>> Begin Recorded data

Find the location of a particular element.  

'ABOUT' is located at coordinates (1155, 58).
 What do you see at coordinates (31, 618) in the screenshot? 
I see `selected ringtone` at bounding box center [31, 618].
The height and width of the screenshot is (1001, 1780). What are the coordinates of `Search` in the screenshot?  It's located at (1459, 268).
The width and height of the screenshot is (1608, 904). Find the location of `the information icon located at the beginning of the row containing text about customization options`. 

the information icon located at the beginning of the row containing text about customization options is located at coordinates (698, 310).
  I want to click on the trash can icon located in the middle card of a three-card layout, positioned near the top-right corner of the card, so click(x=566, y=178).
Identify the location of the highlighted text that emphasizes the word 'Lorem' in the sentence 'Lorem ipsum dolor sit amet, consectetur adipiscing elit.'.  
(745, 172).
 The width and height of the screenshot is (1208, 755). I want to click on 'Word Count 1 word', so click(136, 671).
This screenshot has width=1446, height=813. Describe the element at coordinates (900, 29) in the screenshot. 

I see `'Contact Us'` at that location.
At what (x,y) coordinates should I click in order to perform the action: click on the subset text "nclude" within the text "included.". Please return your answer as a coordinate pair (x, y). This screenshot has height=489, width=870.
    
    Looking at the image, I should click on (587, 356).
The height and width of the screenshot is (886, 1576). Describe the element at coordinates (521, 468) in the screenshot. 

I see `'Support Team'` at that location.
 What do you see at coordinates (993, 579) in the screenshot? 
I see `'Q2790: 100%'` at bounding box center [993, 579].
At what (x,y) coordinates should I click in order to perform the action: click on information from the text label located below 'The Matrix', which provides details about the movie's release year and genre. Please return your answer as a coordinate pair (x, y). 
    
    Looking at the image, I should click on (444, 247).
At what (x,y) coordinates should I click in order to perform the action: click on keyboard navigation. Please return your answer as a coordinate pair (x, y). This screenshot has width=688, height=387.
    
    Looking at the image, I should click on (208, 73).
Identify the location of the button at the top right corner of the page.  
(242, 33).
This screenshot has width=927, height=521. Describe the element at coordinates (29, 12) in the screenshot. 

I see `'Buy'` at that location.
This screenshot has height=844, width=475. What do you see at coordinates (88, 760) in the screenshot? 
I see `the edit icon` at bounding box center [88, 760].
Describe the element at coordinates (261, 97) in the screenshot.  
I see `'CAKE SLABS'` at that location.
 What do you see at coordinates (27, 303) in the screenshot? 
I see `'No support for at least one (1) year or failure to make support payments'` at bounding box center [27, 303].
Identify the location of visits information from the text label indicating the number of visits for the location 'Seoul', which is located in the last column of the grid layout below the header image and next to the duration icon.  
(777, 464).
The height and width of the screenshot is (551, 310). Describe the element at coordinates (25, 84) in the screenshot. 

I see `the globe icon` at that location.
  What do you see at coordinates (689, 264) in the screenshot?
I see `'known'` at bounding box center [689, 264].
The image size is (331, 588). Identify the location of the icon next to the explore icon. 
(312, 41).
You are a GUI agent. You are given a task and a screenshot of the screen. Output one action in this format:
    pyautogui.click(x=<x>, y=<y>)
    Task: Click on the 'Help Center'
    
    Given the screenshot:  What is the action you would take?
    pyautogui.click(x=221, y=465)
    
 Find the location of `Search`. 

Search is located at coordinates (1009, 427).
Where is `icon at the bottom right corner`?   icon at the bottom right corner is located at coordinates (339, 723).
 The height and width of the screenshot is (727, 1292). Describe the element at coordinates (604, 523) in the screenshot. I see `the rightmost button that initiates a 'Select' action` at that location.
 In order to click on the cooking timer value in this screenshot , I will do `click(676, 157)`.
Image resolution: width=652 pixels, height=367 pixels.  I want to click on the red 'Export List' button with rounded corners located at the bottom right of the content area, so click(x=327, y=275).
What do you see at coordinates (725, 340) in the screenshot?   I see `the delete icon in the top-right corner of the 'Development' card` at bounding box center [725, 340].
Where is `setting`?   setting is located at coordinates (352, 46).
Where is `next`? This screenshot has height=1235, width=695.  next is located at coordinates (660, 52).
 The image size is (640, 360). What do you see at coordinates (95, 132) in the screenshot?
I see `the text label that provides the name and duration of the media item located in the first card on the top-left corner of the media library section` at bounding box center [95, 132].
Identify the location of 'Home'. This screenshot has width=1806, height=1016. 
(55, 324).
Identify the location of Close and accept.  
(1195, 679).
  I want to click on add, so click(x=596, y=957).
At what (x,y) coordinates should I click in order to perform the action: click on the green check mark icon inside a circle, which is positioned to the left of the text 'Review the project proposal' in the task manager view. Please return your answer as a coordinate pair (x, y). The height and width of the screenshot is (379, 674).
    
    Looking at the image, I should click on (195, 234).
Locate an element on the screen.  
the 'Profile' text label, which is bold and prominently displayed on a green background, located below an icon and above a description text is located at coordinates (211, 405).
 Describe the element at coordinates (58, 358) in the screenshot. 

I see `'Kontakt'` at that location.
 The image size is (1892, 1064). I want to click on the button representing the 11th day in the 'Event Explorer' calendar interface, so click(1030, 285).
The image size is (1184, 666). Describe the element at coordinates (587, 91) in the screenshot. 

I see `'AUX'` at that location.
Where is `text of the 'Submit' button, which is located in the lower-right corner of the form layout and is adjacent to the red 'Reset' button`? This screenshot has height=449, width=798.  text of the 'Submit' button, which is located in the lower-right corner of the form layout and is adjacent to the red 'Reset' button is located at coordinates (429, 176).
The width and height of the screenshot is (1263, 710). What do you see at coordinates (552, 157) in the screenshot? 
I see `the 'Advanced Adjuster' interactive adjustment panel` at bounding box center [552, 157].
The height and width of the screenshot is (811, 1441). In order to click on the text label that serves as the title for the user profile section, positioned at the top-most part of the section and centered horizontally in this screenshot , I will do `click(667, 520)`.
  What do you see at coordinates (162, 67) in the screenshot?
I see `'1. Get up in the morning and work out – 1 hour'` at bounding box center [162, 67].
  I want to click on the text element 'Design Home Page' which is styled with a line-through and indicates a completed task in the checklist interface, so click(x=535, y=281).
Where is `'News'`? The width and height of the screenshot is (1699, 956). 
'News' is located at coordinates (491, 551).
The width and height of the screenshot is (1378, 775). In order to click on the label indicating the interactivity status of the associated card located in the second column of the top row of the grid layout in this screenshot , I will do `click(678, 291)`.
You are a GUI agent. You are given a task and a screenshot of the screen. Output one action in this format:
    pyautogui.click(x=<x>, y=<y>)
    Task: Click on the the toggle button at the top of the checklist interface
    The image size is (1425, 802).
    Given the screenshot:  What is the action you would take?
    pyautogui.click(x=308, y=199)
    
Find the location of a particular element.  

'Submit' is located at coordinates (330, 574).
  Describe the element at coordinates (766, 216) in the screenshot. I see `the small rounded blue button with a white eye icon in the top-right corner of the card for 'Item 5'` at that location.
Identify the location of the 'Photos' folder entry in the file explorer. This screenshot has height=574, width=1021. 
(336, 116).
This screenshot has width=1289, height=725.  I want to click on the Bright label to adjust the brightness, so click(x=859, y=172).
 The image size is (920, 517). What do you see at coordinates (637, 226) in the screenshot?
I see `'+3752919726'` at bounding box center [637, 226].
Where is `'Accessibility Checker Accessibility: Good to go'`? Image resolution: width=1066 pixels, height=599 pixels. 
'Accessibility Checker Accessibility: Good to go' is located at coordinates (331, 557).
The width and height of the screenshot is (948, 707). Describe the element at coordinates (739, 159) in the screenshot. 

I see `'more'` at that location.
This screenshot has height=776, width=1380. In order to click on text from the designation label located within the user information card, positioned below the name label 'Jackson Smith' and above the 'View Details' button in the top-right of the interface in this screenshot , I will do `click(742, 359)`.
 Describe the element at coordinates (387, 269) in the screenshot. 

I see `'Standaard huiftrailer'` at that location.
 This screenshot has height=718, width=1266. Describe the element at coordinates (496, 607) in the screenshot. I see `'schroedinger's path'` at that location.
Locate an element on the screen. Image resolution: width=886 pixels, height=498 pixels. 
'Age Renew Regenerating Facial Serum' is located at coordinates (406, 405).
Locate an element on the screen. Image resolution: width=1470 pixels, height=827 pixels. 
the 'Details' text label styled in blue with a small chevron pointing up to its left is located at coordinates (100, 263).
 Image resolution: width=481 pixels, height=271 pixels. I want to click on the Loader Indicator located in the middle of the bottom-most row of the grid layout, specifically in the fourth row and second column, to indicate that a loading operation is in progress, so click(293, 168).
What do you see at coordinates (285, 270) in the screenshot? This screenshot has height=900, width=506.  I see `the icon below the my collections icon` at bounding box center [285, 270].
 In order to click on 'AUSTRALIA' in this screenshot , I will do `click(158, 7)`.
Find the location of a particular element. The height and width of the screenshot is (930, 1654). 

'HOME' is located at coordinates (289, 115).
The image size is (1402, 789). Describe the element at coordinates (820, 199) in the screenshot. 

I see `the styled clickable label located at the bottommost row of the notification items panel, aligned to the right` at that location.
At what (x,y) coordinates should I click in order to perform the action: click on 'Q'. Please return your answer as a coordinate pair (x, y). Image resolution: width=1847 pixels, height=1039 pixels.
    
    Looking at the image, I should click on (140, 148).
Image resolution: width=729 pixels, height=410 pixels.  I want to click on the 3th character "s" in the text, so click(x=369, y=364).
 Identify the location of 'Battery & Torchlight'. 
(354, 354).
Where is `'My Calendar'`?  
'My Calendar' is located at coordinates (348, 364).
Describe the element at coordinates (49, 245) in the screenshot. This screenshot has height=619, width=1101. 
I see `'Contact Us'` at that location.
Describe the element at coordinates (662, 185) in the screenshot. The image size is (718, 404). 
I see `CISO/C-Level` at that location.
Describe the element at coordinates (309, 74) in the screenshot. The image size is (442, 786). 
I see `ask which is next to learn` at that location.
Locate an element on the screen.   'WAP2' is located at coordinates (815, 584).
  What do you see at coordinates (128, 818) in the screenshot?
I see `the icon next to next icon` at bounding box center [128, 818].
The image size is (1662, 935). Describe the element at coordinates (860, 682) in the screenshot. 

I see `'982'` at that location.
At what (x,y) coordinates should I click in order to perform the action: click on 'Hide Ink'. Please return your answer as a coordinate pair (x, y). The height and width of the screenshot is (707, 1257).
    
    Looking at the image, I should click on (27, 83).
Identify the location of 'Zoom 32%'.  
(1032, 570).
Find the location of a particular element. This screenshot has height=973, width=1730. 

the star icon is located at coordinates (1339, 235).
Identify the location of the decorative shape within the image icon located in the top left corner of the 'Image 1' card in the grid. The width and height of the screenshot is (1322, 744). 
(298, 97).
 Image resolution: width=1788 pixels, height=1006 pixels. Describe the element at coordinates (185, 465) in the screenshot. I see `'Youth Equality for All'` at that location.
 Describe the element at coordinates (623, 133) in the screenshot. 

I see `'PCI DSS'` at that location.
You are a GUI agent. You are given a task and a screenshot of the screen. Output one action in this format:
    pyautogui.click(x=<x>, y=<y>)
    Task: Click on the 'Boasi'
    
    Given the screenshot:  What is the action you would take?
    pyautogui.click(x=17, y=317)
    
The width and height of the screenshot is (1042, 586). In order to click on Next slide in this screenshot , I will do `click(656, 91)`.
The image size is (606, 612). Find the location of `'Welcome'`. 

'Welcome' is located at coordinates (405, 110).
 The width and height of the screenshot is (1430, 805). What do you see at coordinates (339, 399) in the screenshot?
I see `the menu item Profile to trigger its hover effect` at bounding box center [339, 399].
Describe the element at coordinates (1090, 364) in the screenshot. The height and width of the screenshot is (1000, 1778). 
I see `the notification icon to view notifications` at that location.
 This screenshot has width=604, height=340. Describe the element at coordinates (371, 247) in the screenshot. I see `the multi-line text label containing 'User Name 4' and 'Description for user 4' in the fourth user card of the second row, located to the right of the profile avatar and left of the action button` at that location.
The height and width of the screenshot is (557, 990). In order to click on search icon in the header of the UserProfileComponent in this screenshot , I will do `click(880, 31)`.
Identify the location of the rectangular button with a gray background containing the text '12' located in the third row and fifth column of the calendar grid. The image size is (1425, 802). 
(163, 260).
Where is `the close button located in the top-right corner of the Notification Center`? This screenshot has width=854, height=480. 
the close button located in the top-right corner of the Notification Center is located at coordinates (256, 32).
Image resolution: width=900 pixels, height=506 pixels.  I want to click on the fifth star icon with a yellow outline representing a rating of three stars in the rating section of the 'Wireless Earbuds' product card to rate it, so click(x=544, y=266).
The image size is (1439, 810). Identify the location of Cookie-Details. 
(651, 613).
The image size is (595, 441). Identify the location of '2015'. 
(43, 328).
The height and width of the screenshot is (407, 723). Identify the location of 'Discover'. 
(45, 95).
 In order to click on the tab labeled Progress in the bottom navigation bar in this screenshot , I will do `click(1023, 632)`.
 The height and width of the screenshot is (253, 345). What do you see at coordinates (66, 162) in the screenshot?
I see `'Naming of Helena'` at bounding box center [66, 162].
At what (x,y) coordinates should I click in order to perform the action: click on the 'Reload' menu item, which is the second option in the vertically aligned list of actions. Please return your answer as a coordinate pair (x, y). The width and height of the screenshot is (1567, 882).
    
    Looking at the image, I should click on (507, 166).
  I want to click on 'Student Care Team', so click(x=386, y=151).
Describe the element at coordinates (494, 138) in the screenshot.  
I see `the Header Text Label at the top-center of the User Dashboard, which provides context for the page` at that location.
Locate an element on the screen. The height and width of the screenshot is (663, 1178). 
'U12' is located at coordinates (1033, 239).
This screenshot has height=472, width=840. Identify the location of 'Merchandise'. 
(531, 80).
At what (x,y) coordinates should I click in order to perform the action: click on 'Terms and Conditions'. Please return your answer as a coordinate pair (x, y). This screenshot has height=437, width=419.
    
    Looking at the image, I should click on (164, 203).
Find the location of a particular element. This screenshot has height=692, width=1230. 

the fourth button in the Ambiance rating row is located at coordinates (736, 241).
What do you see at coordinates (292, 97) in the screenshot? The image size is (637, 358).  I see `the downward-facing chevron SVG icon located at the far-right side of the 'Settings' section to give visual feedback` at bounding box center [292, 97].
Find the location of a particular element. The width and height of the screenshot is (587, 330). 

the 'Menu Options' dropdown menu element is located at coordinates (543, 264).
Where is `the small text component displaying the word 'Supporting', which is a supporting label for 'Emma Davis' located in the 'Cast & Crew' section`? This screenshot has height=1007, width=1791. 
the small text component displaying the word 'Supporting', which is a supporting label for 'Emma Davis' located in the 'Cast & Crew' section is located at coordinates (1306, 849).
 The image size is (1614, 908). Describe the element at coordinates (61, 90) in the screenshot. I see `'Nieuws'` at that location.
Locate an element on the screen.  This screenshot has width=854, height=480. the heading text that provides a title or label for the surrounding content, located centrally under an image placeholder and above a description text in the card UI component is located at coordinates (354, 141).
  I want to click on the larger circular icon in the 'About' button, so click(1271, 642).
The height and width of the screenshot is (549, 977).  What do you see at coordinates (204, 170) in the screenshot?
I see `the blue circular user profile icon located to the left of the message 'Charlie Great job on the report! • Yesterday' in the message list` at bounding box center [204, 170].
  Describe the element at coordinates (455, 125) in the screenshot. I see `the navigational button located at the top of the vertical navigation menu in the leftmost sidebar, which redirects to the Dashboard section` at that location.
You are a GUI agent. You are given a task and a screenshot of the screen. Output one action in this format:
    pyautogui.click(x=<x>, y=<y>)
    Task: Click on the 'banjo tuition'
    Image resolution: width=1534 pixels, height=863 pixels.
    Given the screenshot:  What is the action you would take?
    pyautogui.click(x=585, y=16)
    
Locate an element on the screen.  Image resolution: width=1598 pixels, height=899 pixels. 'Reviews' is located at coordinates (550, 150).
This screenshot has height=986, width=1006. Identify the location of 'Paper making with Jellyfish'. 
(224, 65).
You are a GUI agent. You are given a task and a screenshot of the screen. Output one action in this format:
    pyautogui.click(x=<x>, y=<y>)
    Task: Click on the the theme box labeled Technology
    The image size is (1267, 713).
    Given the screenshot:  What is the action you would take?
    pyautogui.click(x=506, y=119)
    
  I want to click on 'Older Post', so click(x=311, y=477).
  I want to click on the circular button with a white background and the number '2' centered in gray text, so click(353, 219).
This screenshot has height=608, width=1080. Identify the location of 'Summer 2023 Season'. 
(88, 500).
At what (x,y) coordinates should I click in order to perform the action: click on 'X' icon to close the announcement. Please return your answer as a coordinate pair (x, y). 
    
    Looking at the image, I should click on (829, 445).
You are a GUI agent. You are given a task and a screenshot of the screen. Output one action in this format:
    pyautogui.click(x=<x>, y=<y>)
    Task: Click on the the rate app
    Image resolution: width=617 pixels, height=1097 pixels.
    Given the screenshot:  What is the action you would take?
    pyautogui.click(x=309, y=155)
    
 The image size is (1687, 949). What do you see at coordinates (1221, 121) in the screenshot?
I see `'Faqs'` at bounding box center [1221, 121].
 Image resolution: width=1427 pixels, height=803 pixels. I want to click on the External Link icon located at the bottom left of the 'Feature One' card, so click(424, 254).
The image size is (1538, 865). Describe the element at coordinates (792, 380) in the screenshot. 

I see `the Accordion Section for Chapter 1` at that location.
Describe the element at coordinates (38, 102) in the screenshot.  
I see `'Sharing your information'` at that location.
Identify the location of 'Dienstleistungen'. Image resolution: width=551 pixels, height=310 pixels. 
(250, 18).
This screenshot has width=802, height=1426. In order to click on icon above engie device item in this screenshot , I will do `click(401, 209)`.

>> End Recorded data

(Directions): Reproduce the rows verbatim, starting at the line that contains "I want to click on the text" and ending after the line that contains "center [637, 226].".

(Answer for this exercise):
  I want to click on the text element 'Design Home Page' which is styled with a line-through and indicates a completed task in the checklist interface, so click(x=535, y=281).
Where is `'News'`? The width and height of the screenshot is (1699, 956). 
'News' is located at coordinates (491, 551).
The width and height of the screenshot is (1378, 775). In order to click on the label indicating the interactivity status of the associated card located in the second column of the top row of the grid layout in this screenshot , I will do `click(678, 291)`.
You are a GUI agent. You are given a task and a screenshot of the screen. Output one action in this format:
    pyautogui.click(x=<x>, y=<y>)
    Task: Click on the the toggle button at the top of the checklist interface
    The image size is (1425, 802).
    Given the screenshot:  What is the action you would take?
    pyautogui.click(x=308, y=199)
    
Find the location of a particular element.  

'Submit' is located at coordinates (330, 574).
  Describe the element at coordinates (766, 216) in the screenshot. I see `the small rounded blue button with a white eye icon in the top-right corner of the card for 'Item 5'` at that location.
Identify the location of the 'Photos' folder entry in the file explorer. This screenshot has height=574, width=1021. 
(336, 116).
This screenshot has width=1289, height=725.  I want to click on the Bright label to adjust the brightness, so click(x=859, y=172).
 The image size is (920, 517). What do you see at coordinates (637, 226) in the screenshot?
I see `'+3752919726'` at bounding box center [637, 226].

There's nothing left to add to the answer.